Standard Test Method for Energy Performance of Single-Rack Hot Water Sanitizing, Door Type Commerical Dishwashing Machines

SCOPE
1.1 This test method covers the evaluation of the energy consumption of single-rack, hot water sanitizing, door-type commercial dishwashers (hereafter referred to as dishwashers). This includes under the counter single rack, hot water sanitizing, door type commerical dishwashing machines. This test method excludes single temperature door-type machines. Dishwasher tank heaters are evaluated separately from the booster heater. Dishwashers may have a remote or self-contained booster heater. This test method does not address cleaning and sanitizing performance.
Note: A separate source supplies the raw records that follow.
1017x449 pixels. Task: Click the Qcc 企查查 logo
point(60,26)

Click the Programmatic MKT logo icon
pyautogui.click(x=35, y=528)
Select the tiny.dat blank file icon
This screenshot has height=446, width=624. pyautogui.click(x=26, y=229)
1.2 The following procedures are included in this test method:
1.2.1 Procedures to Confirm Dishwasher is Operating Properly Prior to Performance Testing:
1.2.1.1 Maximum energy input rate of the tank heaters (see 10.2).
1.2.1.2 Maximum energy input rate of the booster heater, if applicable (see 10.3).
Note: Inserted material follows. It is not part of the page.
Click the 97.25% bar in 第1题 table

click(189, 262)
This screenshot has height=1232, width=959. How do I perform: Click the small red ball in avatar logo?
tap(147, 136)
1.2.1.3 Water consumption calibration (see 10.4).
1.2.1.4 Booster temperature calibration, if applicable (see 10.5).
1.2.1.5 Wash tank temperature calibration (see 10.6).
1.2.2 Energy Usage and Cycle Rate Performance Tests:
1.2.2.1 Washing energy test (10.7).
1.2.2.2 Tank heater idle energy rate (door(s) open and door(s) closed) (See 10.8).
1.2.2.3 Booster idle energy rate, if provided (see 10.9).
1.3 The values stated in inch-pound units are to be regarded as standard. The SI units given in parentheses are for information only.
1.4 This standard does not purport to address all of the safety concerns, if any, associated with its use. It is the responsibility of the user of this standard to establish appropriate safety and health practices and determine the applicability of regulatory limitations prior to use.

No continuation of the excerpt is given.